Task brief: Reproduce all of the items below with each occurrence of "Viewport" changed to "Window", keeping everything else unchanged.

## Start Data

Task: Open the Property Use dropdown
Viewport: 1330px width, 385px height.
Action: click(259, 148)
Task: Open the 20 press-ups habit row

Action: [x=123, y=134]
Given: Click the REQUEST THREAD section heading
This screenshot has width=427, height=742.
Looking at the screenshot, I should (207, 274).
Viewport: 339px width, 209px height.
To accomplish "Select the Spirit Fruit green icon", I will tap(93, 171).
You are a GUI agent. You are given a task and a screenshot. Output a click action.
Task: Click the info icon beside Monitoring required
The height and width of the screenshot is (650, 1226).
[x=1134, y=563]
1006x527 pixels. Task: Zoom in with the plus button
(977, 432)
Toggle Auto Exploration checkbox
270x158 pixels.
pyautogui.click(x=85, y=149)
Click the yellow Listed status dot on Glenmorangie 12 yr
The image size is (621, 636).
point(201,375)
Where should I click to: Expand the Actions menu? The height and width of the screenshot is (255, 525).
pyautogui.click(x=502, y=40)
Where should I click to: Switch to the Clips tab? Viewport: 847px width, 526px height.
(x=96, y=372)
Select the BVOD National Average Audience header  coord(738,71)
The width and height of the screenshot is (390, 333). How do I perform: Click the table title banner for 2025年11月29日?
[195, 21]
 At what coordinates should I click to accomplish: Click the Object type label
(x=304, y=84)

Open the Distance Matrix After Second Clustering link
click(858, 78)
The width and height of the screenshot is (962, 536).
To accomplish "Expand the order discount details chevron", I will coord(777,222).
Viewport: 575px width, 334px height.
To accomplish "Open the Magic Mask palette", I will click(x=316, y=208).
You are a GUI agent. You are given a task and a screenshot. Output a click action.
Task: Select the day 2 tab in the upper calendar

## End Data

Output of the task:
Task: Open the Property Use dropdown
Window: 1330px width, 385px height.
Action: click(259, 148)
Task: Open the 20 press-ups habit row

Action: [x=123, y=134]
Given: Click the REQUEST THREAD section heading
This screenshot has width=427, height=742.
Looking at the screenshot, I should (207, 274).
Window: 339px width, 209px height.
To accomplish "Select the Spirit Fruit green icon", I will tap(93, 171).
You are a GUI agent. You are given a task and a screenshot. Output a click action.
Task: Click the info icon beside Monitoring required
The height and width of the screenshot is (650, 1226).
[x=1134, y=563]
1006x527 pixels. Task: Zoom in with the plus button
(977, 432)
Toggle Auto Exploration checkbox
270x158 pixels.
pyautogui.click(x=85, y=149)
Click the yellow Listed status dot on Glenmorangie 12 yr
The image size is (621, 636).
point(201,375)
Where should I click to: Expand the Actions menu? The height and width of the screenshot is (255, 525).
pyautogui.click(x=502, y=40)
Where should I click to: Switch to the Clips tab? Window: 847px width, 526px height.
(x=96, y=372)
Select the BVOD National Average Audience header  coord(738,71)
The width and height of the screenshot is (390, 333). How do I perform: Click the table title banner for 2025年11月29日?
[195, 21]
 At what coordinates should I click to accomplish: Click the Object type label
(x=304, y=84)

Open the Distance Matrix After Second Clustering link
click(858, 78)
The width and height of the screenshot is (962, 536).
To accomplish "Expand the order discount details chevron", I will coord(777,222).
Window: 575px width, 334px height.
To accomplish "Open the Magic Mask palette", I will click(x=316, y=208).
You are a GUI agent. You are given a task and a screenshot. Output a click action.
Task: Select the day 2 tab in the upper calendar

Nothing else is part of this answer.